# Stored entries
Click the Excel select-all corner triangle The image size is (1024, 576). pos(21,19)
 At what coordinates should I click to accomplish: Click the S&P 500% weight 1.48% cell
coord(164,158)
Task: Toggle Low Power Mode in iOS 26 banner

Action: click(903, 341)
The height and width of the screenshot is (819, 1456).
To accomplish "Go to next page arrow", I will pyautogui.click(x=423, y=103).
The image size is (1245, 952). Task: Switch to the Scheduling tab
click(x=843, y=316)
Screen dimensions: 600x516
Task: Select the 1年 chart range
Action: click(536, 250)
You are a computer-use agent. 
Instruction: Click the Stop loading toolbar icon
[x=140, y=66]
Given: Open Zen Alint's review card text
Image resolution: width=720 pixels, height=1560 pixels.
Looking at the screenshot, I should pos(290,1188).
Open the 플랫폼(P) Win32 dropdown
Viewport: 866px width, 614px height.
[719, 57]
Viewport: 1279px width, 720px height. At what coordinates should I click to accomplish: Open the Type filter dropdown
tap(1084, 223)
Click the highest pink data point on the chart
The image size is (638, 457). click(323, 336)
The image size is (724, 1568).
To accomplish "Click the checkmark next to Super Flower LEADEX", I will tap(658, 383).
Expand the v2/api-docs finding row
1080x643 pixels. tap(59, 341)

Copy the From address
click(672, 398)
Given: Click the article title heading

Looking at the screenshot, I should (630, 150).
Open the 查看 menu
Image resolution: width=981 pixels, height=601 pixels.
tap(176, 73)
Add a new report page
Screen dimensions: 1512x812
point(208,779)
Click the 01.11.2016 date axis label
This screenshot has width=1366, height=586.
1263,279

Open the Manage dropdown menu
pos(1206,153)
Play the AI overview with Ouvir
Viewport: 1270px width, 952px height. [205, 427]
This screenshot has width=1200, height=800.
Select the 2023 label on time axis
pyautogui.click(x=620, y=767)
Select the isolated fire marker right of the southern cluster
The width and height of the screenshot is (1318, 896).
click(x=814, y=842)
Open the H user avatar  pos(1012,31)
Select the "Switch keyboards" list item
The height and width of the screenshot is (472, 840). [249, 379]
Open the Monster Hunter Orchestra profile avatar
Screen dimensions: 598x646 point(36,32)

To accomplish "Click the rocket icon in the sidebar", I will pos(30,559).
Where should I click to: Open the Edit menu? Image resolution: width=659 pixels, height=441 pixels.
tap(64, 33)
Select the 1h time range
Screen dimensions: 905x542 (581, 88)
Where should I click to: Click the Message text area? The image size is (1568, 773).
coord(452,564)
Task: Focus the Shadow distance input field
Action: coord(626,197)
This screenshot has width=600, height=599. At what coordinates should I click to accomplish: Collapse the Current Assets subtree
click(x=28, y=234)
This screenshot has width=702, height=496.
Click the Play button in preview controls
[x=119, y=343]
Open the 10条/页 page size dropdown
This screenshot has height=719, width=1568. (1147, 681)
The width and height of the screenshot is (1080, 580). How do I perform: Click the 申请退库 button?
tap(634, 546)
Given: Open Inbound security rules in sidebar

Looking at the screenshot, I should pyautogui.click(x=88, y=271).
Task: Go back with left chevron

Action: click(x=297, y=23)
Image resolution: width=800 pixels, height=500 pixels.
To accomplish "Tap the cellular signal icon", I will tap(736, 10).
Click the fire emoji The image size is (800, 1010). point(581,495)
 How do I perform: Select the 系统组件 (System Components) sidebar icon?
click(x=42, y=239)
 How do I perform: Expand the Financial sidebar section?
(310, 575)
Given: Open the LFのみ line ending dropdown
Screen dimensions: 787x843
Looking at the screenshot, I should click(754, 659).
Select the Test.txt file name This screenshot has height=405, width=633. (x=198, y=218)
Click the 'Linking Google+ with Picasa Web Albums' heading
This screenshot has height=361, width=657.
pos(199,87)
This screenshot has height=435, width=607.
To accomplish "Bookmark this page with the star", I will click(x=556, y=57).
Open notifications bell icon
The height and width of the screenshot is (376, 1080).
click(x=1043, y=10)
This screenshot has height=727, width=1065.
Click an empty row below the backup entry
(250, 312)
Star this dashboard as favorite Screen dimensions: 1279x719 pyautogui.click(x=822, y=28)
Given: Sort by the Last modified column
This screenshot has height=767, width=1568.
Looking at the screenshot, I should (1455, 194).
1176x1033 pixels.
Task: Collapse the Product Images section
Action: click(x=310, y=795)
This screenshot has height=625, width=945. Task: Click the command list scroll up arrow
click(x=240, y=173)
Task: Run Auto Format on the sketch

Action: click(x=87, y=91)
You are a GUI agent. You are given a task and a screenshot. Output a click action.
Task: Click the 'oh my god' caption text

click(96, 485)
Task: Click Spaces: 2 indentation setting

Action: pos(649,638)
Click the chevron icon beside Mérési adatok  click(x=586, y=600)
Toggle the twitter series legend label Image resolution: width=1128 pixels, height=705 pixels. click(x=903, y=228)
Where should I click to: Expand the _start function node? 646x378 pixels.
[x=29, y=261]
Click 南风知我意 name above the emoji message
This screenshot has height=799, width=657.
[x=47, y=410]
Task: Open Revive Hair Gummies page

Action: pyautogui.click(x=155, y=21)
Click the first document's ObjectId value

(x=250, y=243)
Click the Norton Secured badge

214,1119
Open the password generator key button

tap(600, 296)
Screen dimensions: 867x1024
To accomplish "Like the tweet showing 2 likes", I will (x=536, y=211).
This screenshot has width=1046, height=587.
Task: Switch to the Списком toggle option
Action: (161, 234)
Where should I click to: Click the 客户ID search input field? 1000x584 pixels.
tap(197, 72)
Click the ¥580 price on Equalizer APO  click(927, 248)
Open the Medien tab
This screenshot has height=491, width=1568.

# What the task asks
An identical copy of the entries above is the expected result.

# Answer to the problem
Click the Excel select-all corner triangle The image size is (1024, 576). pos(21,19)
 At what coordinates should I click to accomplish: Click the S&P 500% weight 1.48% cell
coord(164,158)
Task: Toggle Low Power Mode in iOS 26 banner

Action: click(903, 341)
The height and width of the screenshot is (819, 1456).
To accomplish "Go to next page arrow", I will pyautogui.click(x=423, y=103).
The image size is (1245, 952). Task: Switch to the Scheduling tab
click(x=843, y=316)
Screen dimensions: 600x516
Task: Select the 1年 chart range
Action: click(536, 250)
You are a computer-use agent. 
Instruction: Click the Stop loading toolbar icon
[x=140, y=66]
Given: Open Zen Alint's review card text
Image resolution: width=720 pixels, height=1560 pixels.
Looking at the screenshot, I should pos(290,1188).
Open the 플랫폼(P) Win32 dropdown
Viewport: 866px width, 614px height.
[719, 57]
Viewport: 1279px width, 720px height. At what coordinates should I click to accomplish: Open the Type filter dropdown
tap(1084, 223)
Click the highest pink data point on the chart
The image size is (638, 457). click(323, 336)
The image size is (724, 1568).
To accomplish "Click the checkmark next to Super Flower LEADEX", I will tap(658, 383).
Expand the v2/api-docs finding row
1080x643 pixels. tap(59, 341)

Copy the From address
click(672, 398)
Given: Click the article title heading

Looking at the screenshot, I should (630, 150).
Open the 查看 menu
Image resolution: width=981 pixels, height=601 pixels.
tap(176, 73)
Add a new report page
Screen dimensions: 1512x812
point(208,779)
Click the 01.11.2016 date axis label
This screenshot has width=1366, height=586.
1263,279

Open the Manage dropdown menu
pos(1206,153)
Play the AI overview with Ouvir
Viewport: 1270px width, 952px height. [205, 427]
This screenshot has width=1200, height=800.
Select the 2023 label on time axis
pyautogui.click(x=620, y=767)
Select the isolated fire marker right of the southern cluster
The width and height of the screenshot is (1318, 896).
click(x=814, y=842)
Open the H user avatar  pos(1012,31)
Select the "Switch keyboards" list item
The height and width of the screenshot is (472, 840). [249, 379]
Open the Monster Hunter Orchestra profile avatar
Screen dimensions: 598x646 point(36,32)

To accomplish "Click the rocket icon in the sidebar", I will pos(30,559).
Where should I click to: Open the Edit menu? Image resolution: width=659 pixels, height=441 pixels.
tap(64, 33)
Select the 1h time range
Screen dimensions: 905x542 (581, 88)
Where should I click to: Click the Message text area? The image size is (1568, 773).
coord(452,564)
Task: Focus the Shadow distance input field
Action: coord(626,197)
This screenshot has width=600, height=599. At what coordinates should I click to accomplish: Collapse the Current Assets subtree
click(x=28, y=234)
This screenshot has width=702, height=496.
Click the Play button in preview controls
[x=119, y=343]
Open the 10条/页 page size dropdown
This screenshot has height=719, width=1568. (1147, 681)
The width and height of the screenshot is (1080, 580). How do I perform: Click the 申请退库 button?
tap(634, 546)
Given: Open Inbound security rules in sidebar

Looking at the screenshot, I should pyautogui.click(x=88, y=271).
Task: Go back with left chevron

Action: click(x=297, y=23)
Image resolution: width=800 pixels, height=500 pixels.
To accomplish "Tap the cellular signal icon", I will tap(736, 10).
Click the fire emoji The image size is (800, 1010). point(581,495)
 How do I perform: Select the 系统组件 (System Components) sidebar icon?
click(x=42, y=239)
 How do I perform: Expand the Financial sidebar section?
(310, 575)
Given: Open the LFのみ line ending dropdown
Screen dimensions: 787x843
Looking at the screenshot, I should click(754, 659).
Select the Test.txt file name This screenshot has height=405, width=633. (x=198, y=218)
Click the 'Linking Google+ with Picasa Web Albums' heading
This screenshot has height=361, width=657.
pos(199,87)
This screenshot has height=435, width=607.
To accomplish "Bookmark this page with the star", I will click(x=556, y=57).
Open notifications bell icon
The height and width of the screenshot is (376, 1080).
click(x=1043, y=10)
This screenshot has height=727, width=1065.
Click an empty row below the backup entry
(250, 312)
Star this dashboard as favorite Screen dimensions: 1279x719 pyautogui.click(x=822, y=28)
Given: Sort by the Last modified column
This screenshot has height=767, width=1568.
Looking at the screenshot, I should (1455, 194).
1176x1033 pixels.
Task: Collapse the Product Images section
Action: click(x=310, y=795)
This screenshot has height=625, width=945. Task: Click the command list scroll up arrow
click(x=240, y=173)
Task: Run Auto Format on the sketch

Action: click(x=87, y=91)
You are a GUI agent. You are given a task and a screenshot. Output a click action.
Task: Click the 'oh my god' caption text

click(96, 485)
Task: Click Spaces: 2 indentation setting

Action: pos(649,638)
Click the chevron icon beside Mérési adatok  click(x=586, y=600)
Toggle the twitter series legend label Image resolution: width=1128 pixels, height=705 pixels. click(x=903, y=228)
Where should I click to: Expand the _start function node? 646x378 pixels.
[x=29, y=261]
Click 南风知我意 name above the emoji message
This screenshot has height=799, width=657.
[x=47, y=410]
Task: Open Revive Hair Gummies page

Action: pyautogui.click(x=155, y=21)
Click the first document's ObjectId value

(x=250, y=243)
Click the Norton Secured badge

214,1119
Open the password generator key button

tap(600, 296)
Screen dimensions: 867x1024
To accomplish "Like the tweet showing 2 likes", I will (x=536, y=211).
This screenshot has width=1046, height=587.
Task: Switch to the Списком toggle option
Action: (161, 234)
Where should I click to: Click the 客户ID search input field? 1000x584 pixels.
tap(197, 72)
Click the ¥580 price on Equalizer APO  click(927, 248)
Open the Medien tab
This screenshot has height=491, width=1568.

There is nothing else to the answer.